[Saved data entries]
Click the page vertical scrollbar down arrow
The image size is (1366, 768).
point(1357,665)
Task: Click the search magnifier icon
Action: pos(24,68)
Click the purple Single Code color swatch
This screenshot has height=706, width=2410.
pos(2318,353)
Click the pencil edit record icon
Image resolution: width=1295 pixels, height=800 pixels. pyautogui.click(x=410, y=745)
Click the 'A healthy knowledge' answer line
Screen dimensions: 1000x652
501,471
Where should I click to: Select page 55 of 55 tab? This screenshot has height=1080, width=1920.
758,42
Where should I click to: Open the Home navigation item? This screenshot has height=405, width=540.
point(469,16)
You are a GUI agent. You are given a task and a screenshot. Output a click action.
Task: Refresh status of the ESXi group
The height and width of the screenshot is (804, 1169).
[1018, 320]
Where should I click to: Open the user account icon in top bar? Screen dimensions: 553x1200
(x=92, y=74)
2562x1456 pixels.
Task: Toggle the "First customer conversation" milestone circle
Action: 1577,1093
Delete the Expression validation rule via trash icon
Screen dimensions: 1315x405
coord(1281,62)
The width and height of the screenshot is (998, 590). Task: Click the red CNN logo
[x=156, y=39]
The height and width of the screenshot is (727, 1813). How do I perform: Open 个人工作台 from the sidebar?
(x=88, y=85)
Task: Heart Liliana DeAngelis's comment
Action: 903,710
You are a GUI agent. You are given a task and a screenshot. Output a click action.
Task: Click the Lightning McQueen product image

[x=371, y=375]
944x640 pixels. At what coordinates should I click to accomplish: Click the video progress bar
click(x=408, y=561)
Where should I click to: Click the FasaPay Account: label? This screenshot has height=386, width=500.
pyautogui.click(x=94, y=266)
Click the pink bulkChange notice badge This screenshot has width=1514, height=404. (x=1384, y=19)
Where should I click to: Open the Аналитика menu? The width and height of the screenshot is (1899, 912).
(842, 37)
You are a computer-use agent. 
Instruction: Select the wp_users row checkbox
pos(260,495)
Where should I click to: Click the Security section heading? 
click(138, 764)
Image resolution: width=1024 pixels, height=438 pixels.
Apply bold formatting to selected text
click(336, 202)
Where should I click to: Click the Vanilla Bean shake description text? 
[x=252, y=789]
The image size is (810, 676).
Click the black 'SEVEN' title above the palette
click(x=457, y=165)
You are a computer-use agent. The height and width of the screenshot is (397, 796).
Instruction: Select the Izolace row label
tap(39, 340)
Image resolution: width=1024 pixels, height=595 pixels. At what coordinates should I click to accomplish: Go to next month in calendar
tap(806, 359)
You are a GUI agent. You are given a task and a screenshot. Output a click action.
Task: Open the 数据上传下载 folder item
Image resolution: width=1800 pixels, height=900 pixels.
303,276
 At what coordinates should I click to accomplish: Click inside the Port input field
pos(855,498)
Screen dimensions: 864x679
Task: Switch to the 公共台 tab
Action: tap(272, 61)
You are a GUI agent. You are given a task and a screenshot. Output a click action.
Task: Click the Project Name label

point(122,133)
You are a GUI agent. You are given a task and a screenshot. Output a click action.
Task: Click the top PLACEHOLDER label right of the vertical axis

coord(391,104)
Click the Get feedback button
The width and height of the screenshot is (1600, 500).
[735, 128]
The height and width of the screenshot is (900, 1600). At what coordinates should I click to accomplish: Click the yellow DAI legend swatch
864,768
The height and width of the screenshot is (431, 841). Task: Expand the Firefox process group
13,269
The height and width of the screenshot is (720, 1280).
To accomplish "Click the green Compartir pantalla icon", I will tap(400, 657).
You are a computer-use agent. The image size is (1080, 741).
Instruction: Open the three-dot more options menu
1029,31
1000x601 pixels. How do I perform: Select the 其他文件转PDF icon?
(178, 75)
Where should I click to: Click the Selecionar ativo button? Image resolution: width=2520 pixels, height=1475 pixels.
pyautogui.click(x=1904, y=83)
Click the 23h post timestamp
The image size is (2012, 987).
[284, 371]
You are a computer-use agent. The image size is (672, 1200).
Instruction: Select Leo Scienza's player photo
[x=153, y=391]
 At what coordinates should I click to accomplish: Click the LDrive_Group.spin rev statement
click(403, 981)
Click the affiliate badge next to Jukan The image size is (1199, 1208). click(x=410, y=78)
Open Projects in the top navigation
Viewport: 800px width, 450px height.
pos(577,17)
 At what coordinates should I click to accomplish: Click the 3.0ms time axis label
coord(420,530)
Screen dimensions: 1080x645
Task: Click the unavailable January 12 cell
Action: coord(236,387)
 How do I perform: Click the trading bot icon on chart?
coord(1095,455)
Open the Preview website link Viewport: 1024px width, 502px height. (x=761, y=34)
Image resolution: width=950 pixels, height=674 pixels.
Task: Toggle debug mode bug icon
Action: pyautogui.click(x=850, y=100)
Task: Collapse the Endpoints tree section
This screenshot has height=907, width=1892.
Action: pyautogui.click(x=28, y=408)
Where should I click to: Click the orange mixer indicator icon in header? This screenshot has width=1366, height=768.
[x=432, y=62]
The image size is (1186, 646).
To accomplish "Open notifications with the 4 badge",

EXERCISE BRIEF = Retype the data in full, precisely as given.

WORKED SOLUTION =
Click the page vertical scrollbar down arrow
The image size is (1366, 768).
point(1357,665)
Task: Click the search magnifier icon
Action: pos(24,68)
Click the purple Single Code color swatch
This screenshot has height=706, width=2410.
pos(2318,353)
Click the pencil edit record icon
Image resolution: width=1295 pixels, height=800 pixels. pyautogui.click(x=410, y=745)
Click the 'A healthy knowledge' answer line
Screen dimensions: 1000x652
501,471
Where should I click to: Select page 55 of 55 tab? This screenshot has height=1080, width=1920.
758,42
Where should I click to: Open the Home navigation item? This screenshot has height=405, width=540.
point(469,16)
You are a GUI agent. You are given a task and a screenshot. Output a click action.
Task: Refresh status of the ESXi group
The height and width of the screenshot is (804, 1169).
[1018, 320]
Where should I click to: Open the user account icon in top bar? Screen dimensions: 553x1200
(x=92, y=74)
2562x1456 pixels.
Task: Toggle the "First customer conversation" milestone circle
Action: 1577,1093
Delete the Expression validation rule via trash icon
Screen dimensions: 1315x405
coord(1281,62)
The width and height of the screenshot is (998, 590). Task: Click the red CNN logo
[x=156, y=39]
The height and width of the screenshot is (727, 1813). How do I perform: Open 个人工作台 from the sidebar?
(x=88, y=85)
Task: Heart Liliana DeAngelis's comment
Action: 903,710
You are a GUI agent. You are given a task and a screenshot. Output a click action.
Task: Click the Lightning McQueen product image

[x=371, y=375]
944x640 pixels. At what coordinates should I click to accomplish: Click the video progress bar
click(x=408, y=561)
Where should I click to: Click the FasaPay Account: label? This screenshot has height=386, width=500.
pyautogui.click(x=94, y=266)
Click the pink bulkChange notice badge This screenshot has width=1514, height=404. (x=1384, y=19)
Where should I click to: Open the Аналитика menu? The width and height of the screenshot is (1899, 912).
(842, 37)
You are a computer-use agent. 
Instruction: Select the wp_users row checkbox
pos(260,495)
Where should I click to: Click the Security section heading? 
click(138, 764)
Image resolution: width=1024 pixels, height=438 pixels.
Apply bold formatting to selected text
click(336, 202)
Where should I click to: Click the Vanilla Bean shake description text? 
[x=252, y=789]
The image size is (810, 676).
Click the black 'SEVEN' title above the palette
click(x=457, y=165)
You are a computer-use agent. The height and width of the screenshot is (397, 796).
Instruction: Select the Izolace row label
tap(39, 340)
Image resolution: width=1024 pixels, height=595 pixels. At what coordinates should I click to accomplish: Go to next month in calendar
tap(806, 359)
You are a GUI agent. You are given a task and a screenshot. Output a click action.
Task: Open the 数据上传下载 folder item
Image resolution: width=1800 pixels, height=900 pixels.
303,276
 At what coordinates should I click to accomplish: Click inside the Port input field
pos(855,498)
Screen dimensions: 864x679
Task: Switch to the 公共台 tab
Action: tap(272, 61)
You are a GUI agent. You are given a task and a screenshot. Output a click action.
Task: Click the Project Name label

point(122,133)
You are a GUI agent. You are given a task and a screenshot. Output a click action.
Task: Click the top PLACEHOLDER label right of the vertical axis

coord(391,104)
Click the Get feedback button
The width and height of the screenshot is (1600, 500).
[735, 128]
The height and width of the screenshot is (900, 1600). At what coordinates should I click to accomplish: Click the yellow DAI legend swatch
864,768
The height and width of the screenshot is (431, 841). Task: Expand the Firefox process group
13,269
The height and width of the screenshot is (720, 1280).
To accomplish "Click the green Compartir pantalla icon", I will tap(400, 657).
You are a computer-use agent. The image size is (1080, 741).
Instruction: Open the three-dot more options menu
1029,31
1000x601 pixels. How do I perform: Select the 其他文件转PDF icon?
(178, 75)
Where should I click to: Click the Selecionar ativo button? Image resolution: width=2520 pixels, height=1475 pixels.
pyautogui.click(x=1904, y=83)
Click the 23h post timestamp
The image size is (2012, 987).
[284, 371]
You are a computer-use agent. The image size is (672, 1200).
Instruction: Select Leo Scienza's player photo
[x=153, y=391]
 At what coordinates should I click to accomplish: Click the LDrive_Group.spin rev statement
click(403, 981)
Click the affiliate badge next to Jukan The image size is (1199, 1208). click(x=410, y=78)
Open Projects in the top navigation
Viewport: 800px width, 450px height.
pos(577,17)
 At what coordinates should I click to accomplish: Click the 3.0ms time axis label
coord(420,530)
Screen dimensions: 1080x645
Task: Click the unavailable January 12 cell
Action: coord(236,387)
 How do I perform: Click the trading bot icon on chart?
coord(1095,455)
Open the Preview website link Viewport: 1024px width, 502px height. (x=761, y=34)
Image resolution: width=950 pixels, height=674 pixels.
Task: Toggle debug mode bug icon
Action: pyautogui.click(x=850, y=100)
Task: Collapse the Endpoints tree section
This screenshot has height=907, width=1892.
Action: pyautogui.click(x=28, y=408)
Where should I click to: Click the orange mixer indicator icon in header? This screenshot has width=1366, height=768.
[x=432, y=62]
The image size is (1186, 646).
To accomplish "Open notifications with the 4 badge",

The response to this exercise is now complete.